**SUPPLIED RECORDS**.

******************************

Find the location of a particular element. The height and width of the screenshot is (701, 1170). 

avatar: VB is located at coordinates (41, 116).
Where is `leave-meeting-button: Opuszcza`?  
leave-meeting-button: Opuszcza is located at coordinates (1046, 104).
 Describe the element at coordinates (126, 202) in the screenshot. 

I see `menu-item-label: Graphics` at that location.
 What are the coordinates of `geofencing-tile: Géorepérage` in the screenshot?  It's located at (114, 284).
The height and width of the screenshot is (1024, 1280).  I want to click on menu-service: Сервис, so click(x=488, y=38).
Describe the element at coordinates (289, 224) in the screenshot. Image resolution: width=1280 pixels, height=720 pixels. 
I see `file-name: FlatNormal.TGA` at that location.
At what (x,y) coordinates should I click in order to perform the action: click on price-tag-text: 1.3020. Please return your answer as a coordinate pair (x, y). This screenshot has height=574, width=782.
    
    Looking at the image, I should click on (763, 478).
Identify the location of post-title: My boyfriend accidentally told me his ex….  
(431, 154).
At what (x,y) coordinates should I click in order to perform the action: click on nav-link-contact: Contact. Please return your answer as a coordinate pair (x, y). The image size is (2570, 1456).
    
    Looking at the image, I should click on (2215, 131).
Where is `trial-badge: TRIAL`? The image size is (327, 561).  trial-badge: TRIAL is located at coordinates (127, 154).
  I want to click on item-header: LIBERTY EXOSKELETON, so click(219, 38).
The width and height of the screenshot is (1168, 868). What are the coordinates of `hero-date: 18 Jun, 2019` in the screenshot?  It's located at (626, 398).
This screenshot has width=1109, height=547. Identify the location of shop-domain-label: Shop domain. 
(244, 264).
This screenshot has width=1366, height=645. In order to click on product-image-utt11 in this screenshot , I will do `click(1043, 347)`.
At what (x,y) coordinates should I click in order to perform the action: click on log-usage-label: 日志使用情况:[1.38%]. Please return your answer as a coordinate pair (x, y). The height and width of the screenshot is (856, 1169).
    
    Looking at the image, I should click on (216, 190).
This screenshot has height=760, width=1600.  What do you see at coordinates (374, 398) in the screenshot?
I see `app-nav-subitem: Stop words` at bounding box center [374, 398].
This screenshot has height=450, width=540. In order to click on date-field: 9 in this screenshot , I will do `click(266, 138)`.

******************************

Rewrite the material above as a numbered list, one line per item, and drop the blank lines.

1. Find the location of a particular element. The height and width of the screenshot is (701, 1170). 
2. avatar: VB is located at coordinates (41, 116).
3. Where is `leave-meeting-button: Opuszcza`?  
4. leave-meeting-button: Opuszcza is located at coordinates (1046, 104).
5.  Describe the element at coordinates (126, 202) in the screenshot. 
6. I see `menu-item-label: Graphics` at that location.
7.  What are the coordinates of `geofencing-tile: Géorepérage` in the screenshot?  It's located at (114, 284).
8. The height and width of the screenshot is (1024, 1280).  I want to click on menu-service: Сервис, so click(x=488, y=38).
9. Describe the element at coordinates (289, 224) in the screenshot. Image resolution: width=1280 pixels, height=720 pixels. 
10. I see `file-name: FlatNormal.TGA` at that location.
11. At what (x,y) coordinates should I click in order to perform the action: click on price-tag-text: 1.3020. Please return your answer as a coordinate pair (x, y). This screenshot has height=574, width=782.
12.     Looking at the image, I should click on (763, 478).
13. Identify the location of post-title: My boyfriend accidentally told me his ex….  
14. (431, 154).
15. At what (x,y) coordinates should I click in order to perform the action: click on nav-link-contact: Contact. Please return your answer as a coordinate pair (x, y). The image size is (2570, 1456).
16.     Looking at the image, I should click on (2215, 131).
17. Where is `trial-badge: TRIAL`? The image size is (327, 561).  trial-badge: TRIAL is located at coordinates (127, 154).
18.   I want to click on item-header: LIBERTY EXOSKELETON, so click(219, 38).
19. The width and height of the screenshot is (1168, 868). What are the coordinates of `hero-date: 18 Jun, 2019` in the screenshot?  It's located at (626, 398).
20. This screenshot has width=1109, height=547. Identify the location of shop-domain-label: Shop domain. 
21. (244, 264).
22. This screenshot has width=1366, height=645. In order to click on product-image-utt11 in this screenshot , I will do `click(1043, 347)`.
23. At what (x,y) coordinates should I click in order to perform the action: click on log-usage-label: 日志使用情况:[1.38%]. Please return your answer as a coordinate pair (x, y). The height and width of the screenshot is (856, 1169).
24.     Looking at the image, I should click on (216, 190).
25. This screenshot has height=760, width=1600.  What do you see at coordinates (374, 398) in the screenshot?
26. I see `app-nav-subitem: Stop words` at bounding box center [374, 398].
27. This screenshot has height=450, width=540. In order to click on date-field: 9 in this screenshot , I will do `click(266, 138)`.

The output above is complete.